Provided data
***
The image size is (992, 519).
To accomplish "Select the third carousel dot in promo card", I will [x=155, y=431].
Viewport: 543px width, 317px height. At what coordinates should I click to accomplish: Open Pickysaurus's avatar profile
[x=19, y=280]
***
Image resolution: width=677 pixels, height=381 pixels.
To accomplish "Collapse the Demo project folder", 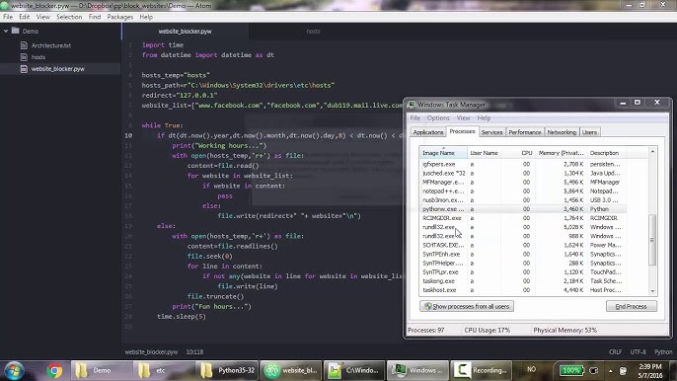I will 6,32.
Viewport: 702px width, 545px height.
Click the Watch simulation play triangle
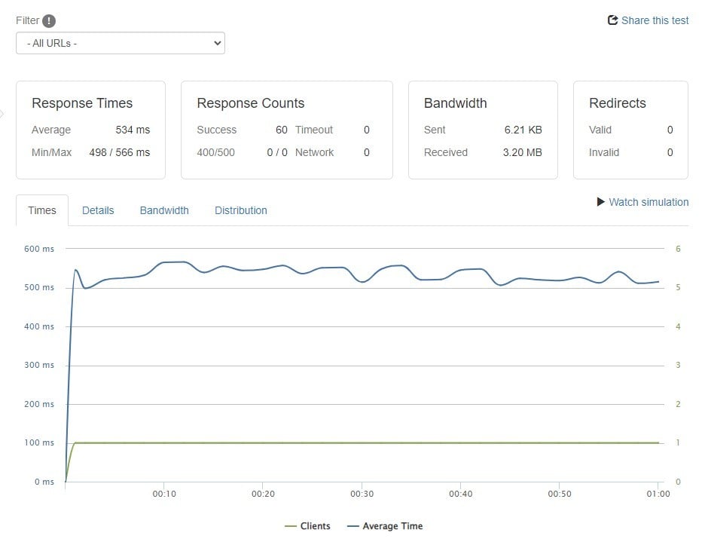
***
The stretch of entries above that starts with the line containing "Viewport: 702px width, 545px height." and goes on through the line containing "Click the Watch simulation play triangle" is to be transcribed exactly, and no other line is to be transcribed.

Answer space
Viewport: 702px width, 545px height.
Click the Watch simulation play triangle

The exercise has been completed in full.